Referee Herb Dean was widely criticized after UFC 143 for two decisions he made in two separate fights: His decision to deduct two points from Alex “Bruce Leroy” Caceres after his second low blow of one fight, and his decision not to deduct any points from Josh Koscheck for an eye poke after being warned.
But the man who oversees Dean and the other referees in Nevada has no problem with Dean’s calls.
Nevada State Athletic Commission Executive Director Keith Kizer told MMAFighting.com that he asked Dean why he took two points — rather than one point — away from Caceres for kicking Edwin Figueroa in the groin, and Kizer was satisfied that Dean had made a well-reasoned decision under the rules of MMA.

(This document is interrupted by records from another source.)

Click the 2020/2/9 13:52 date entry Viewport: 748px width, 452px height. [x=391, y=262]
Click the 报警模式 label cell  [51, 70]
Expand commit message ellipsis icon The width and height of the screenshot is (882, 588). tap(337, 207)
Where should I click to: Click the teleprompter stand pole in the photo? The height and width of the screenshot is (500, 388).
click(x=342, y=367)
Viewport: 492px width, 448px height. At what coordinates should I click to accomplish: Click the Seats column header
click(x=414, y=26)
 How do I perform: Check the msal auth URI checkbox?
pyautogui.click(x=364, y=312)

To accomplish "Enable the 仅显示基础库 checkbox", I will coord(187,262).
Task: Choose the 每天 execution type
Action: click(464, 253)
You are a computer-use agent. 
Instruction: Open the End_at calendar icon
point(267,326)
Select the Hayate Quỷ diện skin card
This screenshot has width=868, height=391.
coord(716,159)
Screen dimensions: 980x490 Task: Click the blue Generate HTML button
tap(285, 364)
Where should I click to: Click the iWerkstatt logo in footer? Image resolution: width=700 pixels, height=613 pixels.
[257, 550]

“That’s something I asked him about afterward,” Kizer said. “We went through that at the post-fight meeting for UFC 143 and he explained himself from that point of view. It was a situation where [Caceres] had done it, [Dean] gave him a hard warning, the low blow wasn’t just an accident — it was gross negligence, to use a legal term. Sometimes accidental fouls happen, but he thought the fighter was being very negligent or very sloppy, so he gave him a very hard warning and then very soon afterward he did it again. This was a straight-on kick where the fighter had a lot of control over it, he kicked him very hard, the guy was very hurt, you could hear the kick, you could see his reaction when he landed the kick so you could see he was really hurt. The kick was one he could very easily control and the fighter didn’t seem to care.”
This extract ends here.